In final analysis, even import-inclined compact buyers should have a look at the Cruze. It has moved Chevrolet near the tip of the small car spear for the first time in memory. 


The 2011 Chevrolet Cruze is available in four model levels, with a choice of four-cylinder engines and either a 6-speed manual or 6-speed automatic transmission. 

The Cruze LS ($16,275) is powered by 1.8-liter inline four delivering 138 horsepower and 125 pound-feet of torque, with a standard 6-speed manual. The LS comes with plenty of features, including air conditioning, power windows, power door locks with remote keyless entry, and six-speaker audio with single CD, an auxiliary jack and XM satellite radio. The standard wheels are 16-inch steel. The 6-speed automatic is optional ($925). 

The Cruze Eco (18,175) is optimized for fuel economy. It's powered by a smaller, 1.4-liter turbocharged engine that delivers the same 138 hp as the base engine, with an increase in torque to 148 lb-ft. It's lighter than other Cruze models, with aerodynamic aids that make in slipperier through the air, and low-rolling-resistance tires on 17-inch alloy wheels. The Eco is rated at 42 mpg highway with the manual transmission, and 37 mpg with the automatic. 

The Cruise LT ($18,175) is powered by the same frugal turbocharged engine, with the automatic transmission standard. It also adds painted power side mirrors, and it can be equipped with a lot more options than the base LS. Foremost is the 2LT package ($2,500), which adds a six-way power driver seat, leather seating surfaces, heated seats, leather-wrapped steering wheel and shift knob, Bluetooth phone connectivity, steering-wheel mounted audio controls, remote vehicle start and 16-inch alloy wheels. 

The Cruze LTZ ($21,975) is the high-zoot model, with the turbo engine and automatic transmission. It comes standard with the contents of the 2LT package and adds even more features, including automatic climate control, an auto-dimming rearview mirror, ultrasonic rear-parking assist and 18-inch alloy wheels with four-wheel disc brakes. 
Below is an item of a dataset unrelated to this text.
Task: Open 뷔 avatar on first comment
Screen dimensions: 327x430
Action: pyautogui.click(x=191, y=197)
An RS Appearance package ($695) is available for the LT and LTZ, adding fog lamps, unique grille work, rocker moldings, a rear spoiler and a racier instrument package inside. The LT and LTZ can also be equipped with a navigation system ($1,995) that includes a 40-gigabyte hard drive, a 250-watt Pioneer audio system with CD changer and nine speakers ($445), and a power sunroof ($850). Other options include a Driver Convenience Package ($475) with remote start, Bluetooth and rear park assist, cruise control ($250) and tire-wheel packages that add rear disc brakes. (All New Car Test Drive prices are Manufacturer's Suggested Retail Prices, which do not include destination charge and may change at any time without notice.)
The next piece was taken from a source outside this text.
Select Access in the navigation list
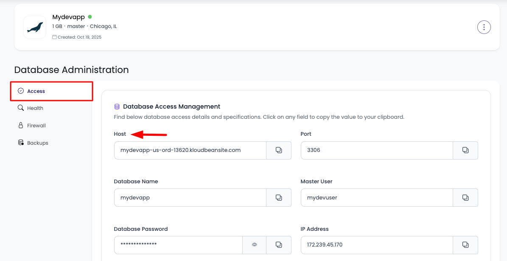This screenshot has height=261, width=507. click(x=36, y=91)
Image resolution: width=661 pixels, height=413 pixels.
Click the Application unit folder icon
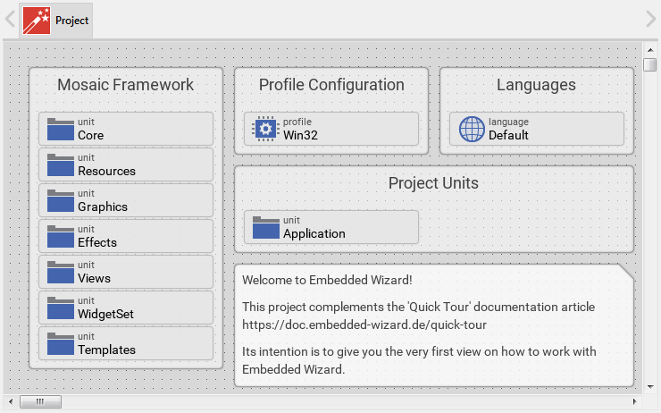(x=265, y=227)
The Cruze comes standard with more safety features than any car in its class, starting with 10 airbags: front, side-impact and knee-protection airbags for front passengers, rear side-impact airbags and full cabin head-protection curtains with rollover deployment. GM's OnStar telematics are standard, with Automatic Crash Response and other services free for six months. Other standard safety features include Stabiltrack electronic stability control, anti-lock brakes (ABS), front seatbelt pretensioners, daytime running lights (DRLs) and the federally mandated tire-pressure monitor.